→ Your instructions
Leaving out pictures, output exactly the lines below from the one that has "Task: Select the VIP指标 template" through the one that has "Given: Click the 过滤 filter button", and nothing else.

→ Source material
= = = =
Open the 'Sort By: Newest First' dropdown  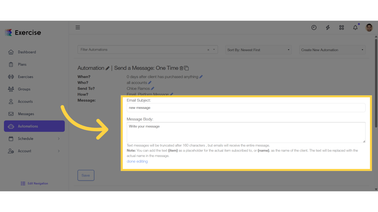(x=258, y=50)
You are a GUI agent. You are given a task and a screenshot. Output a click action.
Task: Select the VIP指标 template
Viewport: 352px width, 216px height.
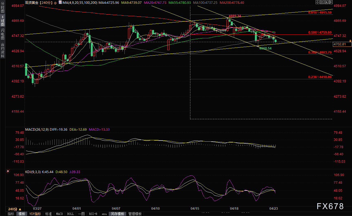pyautogui.click(x=35, y=214)
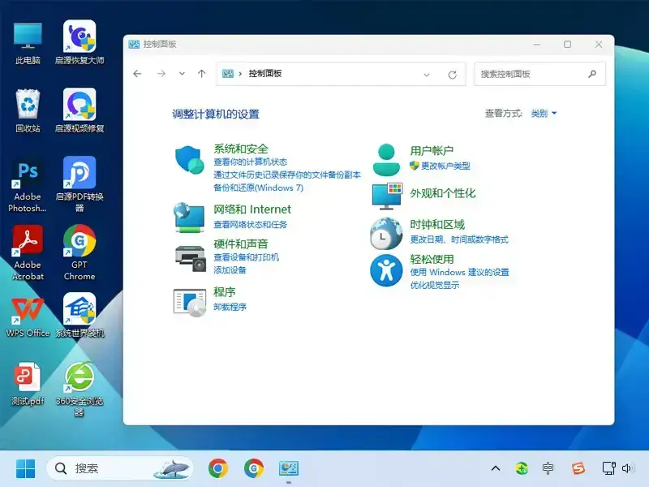
Task: Open Chrome from the taskbar
Action: (x=219, y=468)
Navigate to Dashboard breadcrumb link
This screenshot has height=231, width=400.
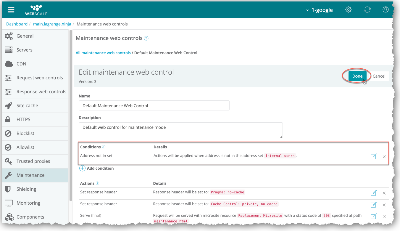17,24
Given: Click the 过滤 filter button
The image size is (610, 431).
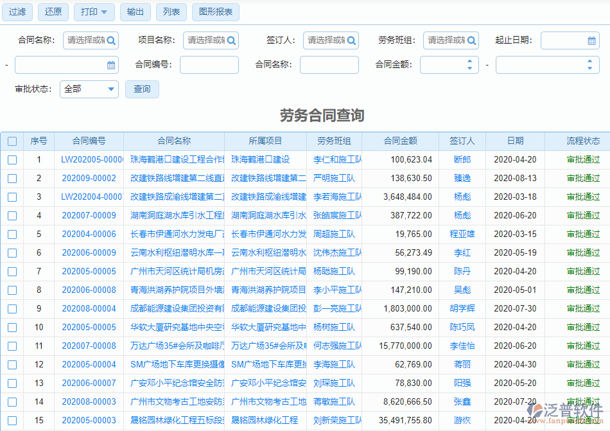Looking at the screenshot, I should click(x=17, y=12).
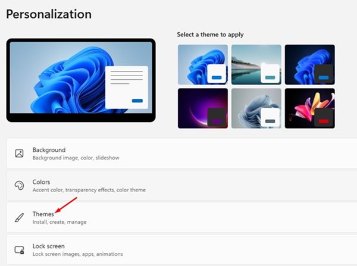Apply the gray flowing fabric theme
The height and width of the screenshot is (266, 357).
tap(256, 108)
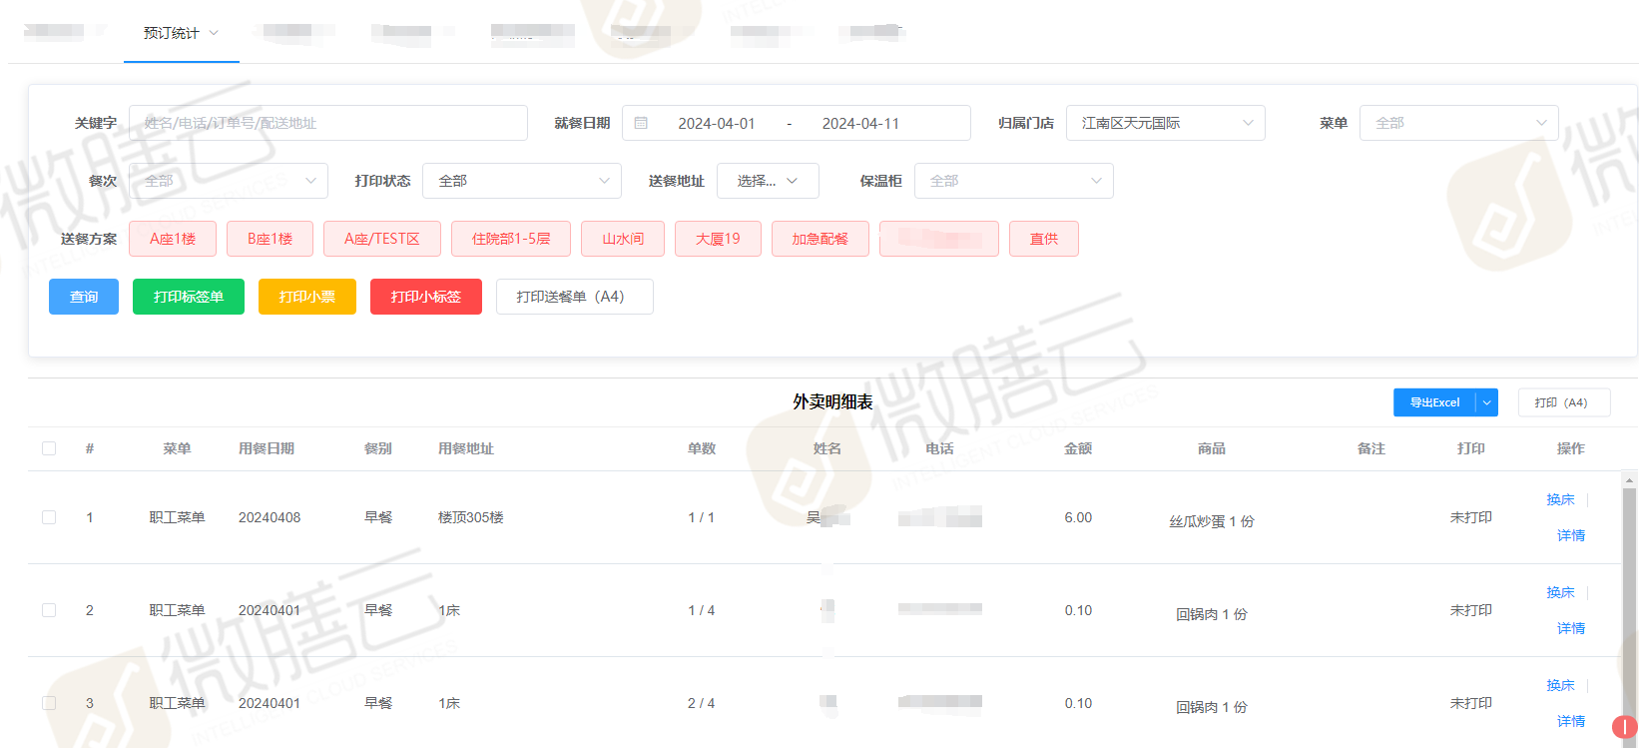Expand the 打印状态 dropdown
This screenshot has width=1639, height=748.
coord(521,181)
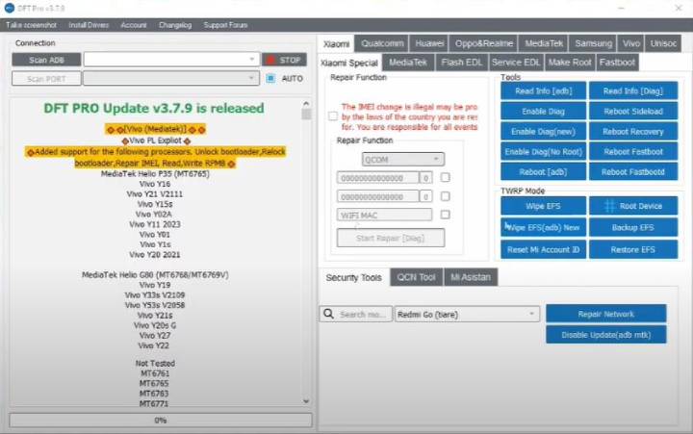Tick the IMEI change disclaimer checkbox
This screenshot has height=434, width=693.
333,115
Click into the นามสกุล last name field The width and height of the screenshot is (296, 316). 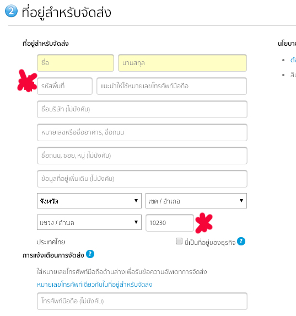[x=182, y=63]
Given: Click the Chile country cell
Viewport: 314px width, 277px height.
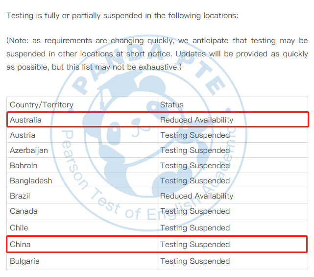Looking at the screenshot, I should [x=19, y=227].
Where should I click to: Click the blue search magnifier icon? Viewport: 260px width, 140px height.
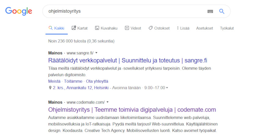(x=222, y=11)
= = = =
→ Final answer
Task: Select the VIP指标 template
Viewport: 352px width, 216px height.
pyautogui.click(x=35, y=214)
Task: Open Chrome from the taskbar
Action: (x=219, y=468)
Navigate to Dashboard breadcrumb link
This screenshot has height=231, width=400.
17,24
Given: Click the 过滤 filter button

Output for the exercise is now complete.